( Reuters ) - U.S. commander in Iraq General David Petraeus held talks at Turkey's military General Staff on Tuesday on fighting Kurdish guerrillas based in northern Iraq, a U.S. embassy official said.
The General Staff talks with Petraeus as well as General James Cartwright, vice-chairman of the U.S. joint chiefs of staff, came amid Turkish threats of unilateral military action in northern Iraq against the Kurdish militants.
Ankara has massed up to 100,000 troops, backed up by tanks, artillery and warplanes, along its mountainous border with Iraq for a possible incursion to root out an estimated 3,000 members of the outlawed Kurdistan Workers Party (PKK) hiding there.
Turkey's military later confirmed the meeting between Petraeus and Cartwright and General Ergin Saygun, deputy chief of the Turkish General Staff, in a brief statement.

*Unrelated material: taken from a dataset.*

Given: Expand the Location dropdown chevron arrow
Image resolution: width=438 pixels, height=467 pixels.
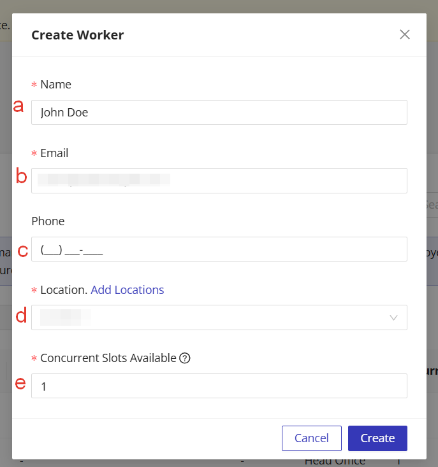Looking at the screenshot, I should [394, 317].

"At the meeting, cooperation and comprehensive sharing of intelligence in the continuing struggle with our common enemy the PKK were discussed," the General Staff statement said.
The talks follow a Nov. 5 meeting in Washington between U.S. President George W. Bush and Turkish Prime Minister Tayyip Erdogan. At that meeting, Bush pledged more help to Turkey, a NATO ally, in fighting the PKK guerrillas.
Washington and Baghdad have urged Turkey not to mount a major incursion into mainly Kurdish northern Iraq, fearing this could destabilise the wider region.
Speaking to his ruling centre-right AK Party on Tuesday, Erdogan reaffirmed Turkey's right to stage a cross-border operation if it deemed this necessary, but put more emphasis on the political and diplomatic cooperation in tackling terrorism.
"Nobody should expect emotion from us... This issue has political, diplomatic and military dimensions. Now we are engaged in the diplomatic dimension," Erdogan said.
Analysts say Erdogan's government is reluctant to authorise a major incursion, especially as winter looms in the mountainous region, but is under heavy public pressure to take firm action and to keep up pressure on Washington and Baghdad to act.